Dodd-Frank and new Basel rules on resolvability are a marked improvement on the market infrastructure of the financial-crisis era, when the domestic and cross-border resolution of lenders was held hostage to a prolonged legal process of adjudication.
But Dodd-Frank is suffering from a quiet crisis of credibility. Both the bank-funding market and rating agencies continue to doubt that US policymakers will make good on their declaration to end too-big-to-fail (TBTF).
According to research by the Federal Reserve Bank of New York, for example, rating agencies still largely expect US government support for commercial banks. Until Fitch withdrew its presumption of government support for US commercial banks at the eight top lenders in May, the ratio of banking system assets with implicit support has remained stable since 2009 at 50%.
Standard & Poor’s even reckons the US government will prop up bank-holding companies, with four of the largest – representing a third of all bank-holding company assets in the US – still retaining one notch of ratings uplift relative to the main commercial bank, two notches down from the height of the crisis.
Second guessing
In theory, of course, investors should price in a higher risk for holding bonds of a parent company relative to paper issued by its subsidiary bank.
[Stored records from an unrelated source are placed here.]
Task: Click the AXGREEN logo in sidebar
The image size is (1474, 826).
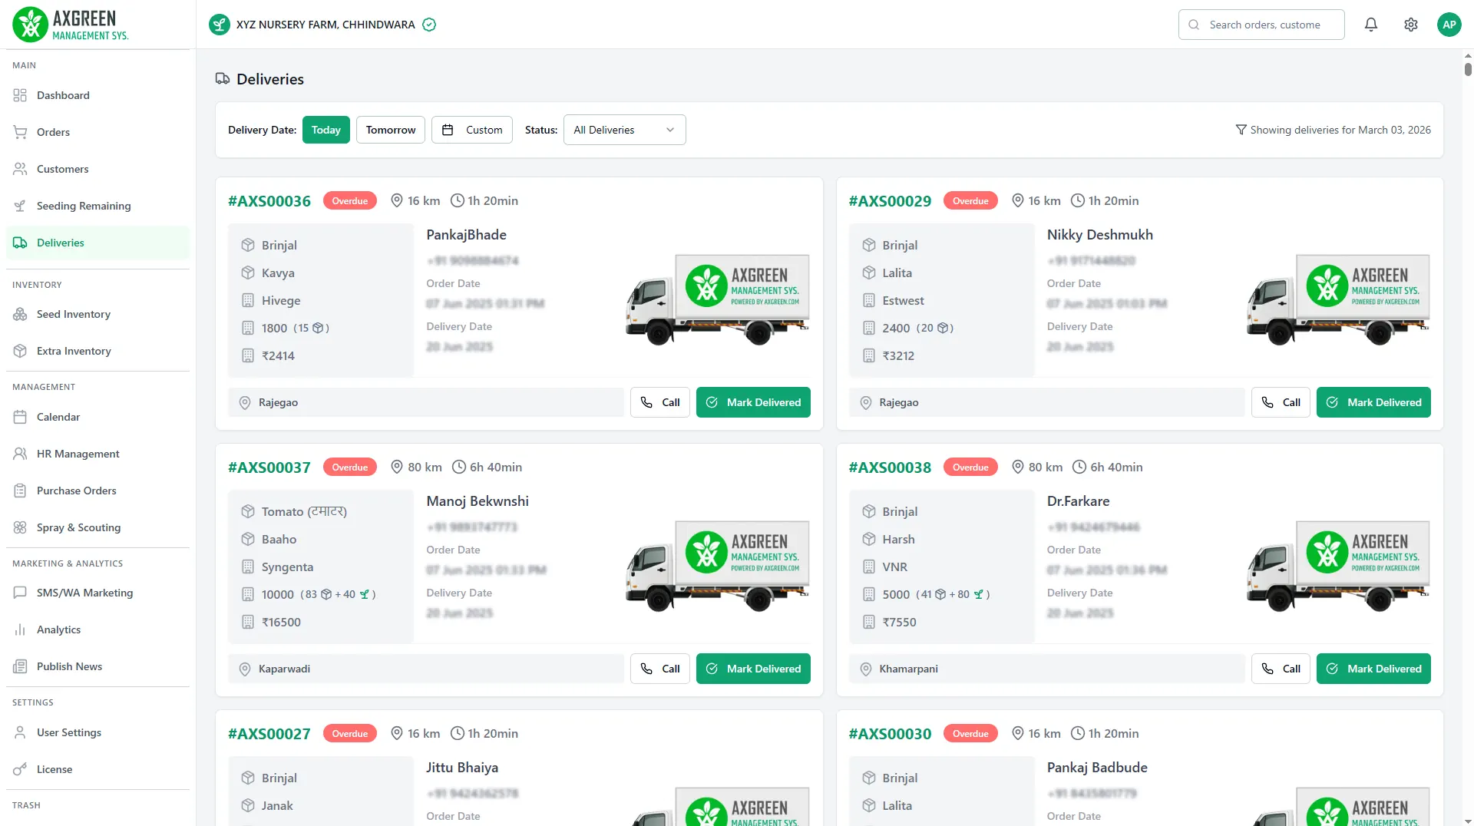Action: 71,25
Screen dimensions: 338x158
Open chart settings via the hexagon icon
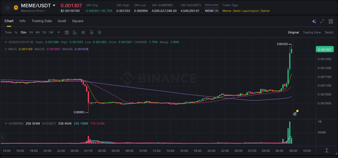click(x=100, y=32)
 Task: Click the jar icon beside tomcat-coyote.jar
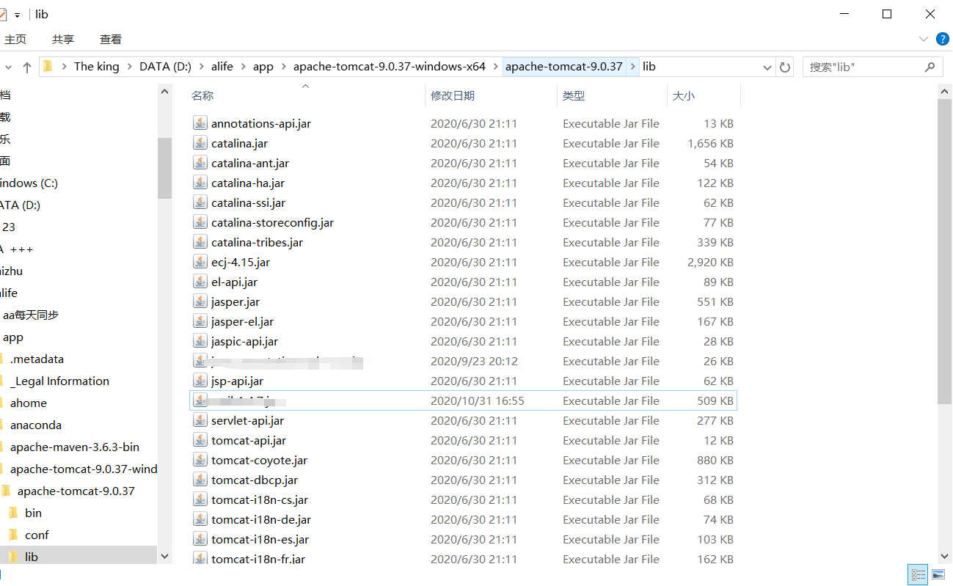coord(200,460)
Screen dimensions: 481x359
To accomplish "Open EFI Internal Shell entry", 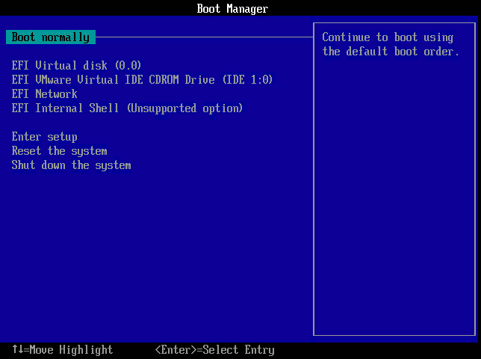I will (x=127, y=108).
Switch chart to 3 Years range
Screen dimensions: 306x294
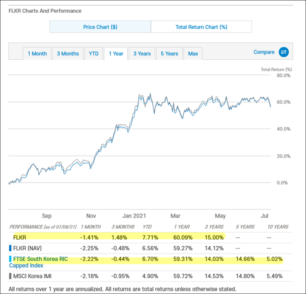tap(142, 54)
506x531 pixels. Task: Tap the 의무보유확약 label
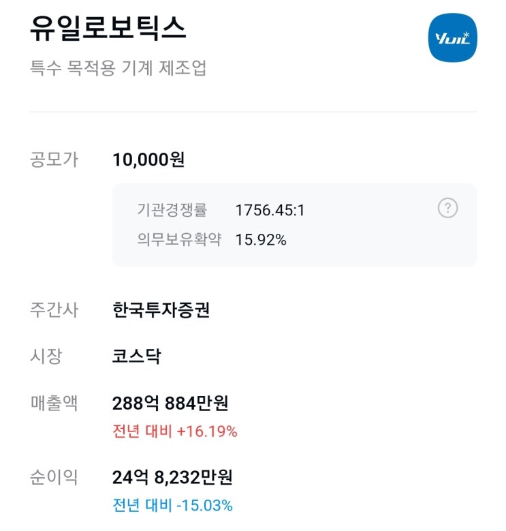point(178,240)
However, the New York central bank’s research also fails to find any material widening of spreads to reflect this.
Spreads and ratings might re-adjust soon enough to price in the purported end of TBTF. But resolution will always be a game of second-guessing regulators’ intentions about the political advantages and disadvantages of propping up ailing systemic institutions.
What’s more, the fact that the US resolution process for banks operates outside the bankruptcy code continues to nurture the impression there is too much supervisory discretion in the liquidation process that risks favouring some creditors over others.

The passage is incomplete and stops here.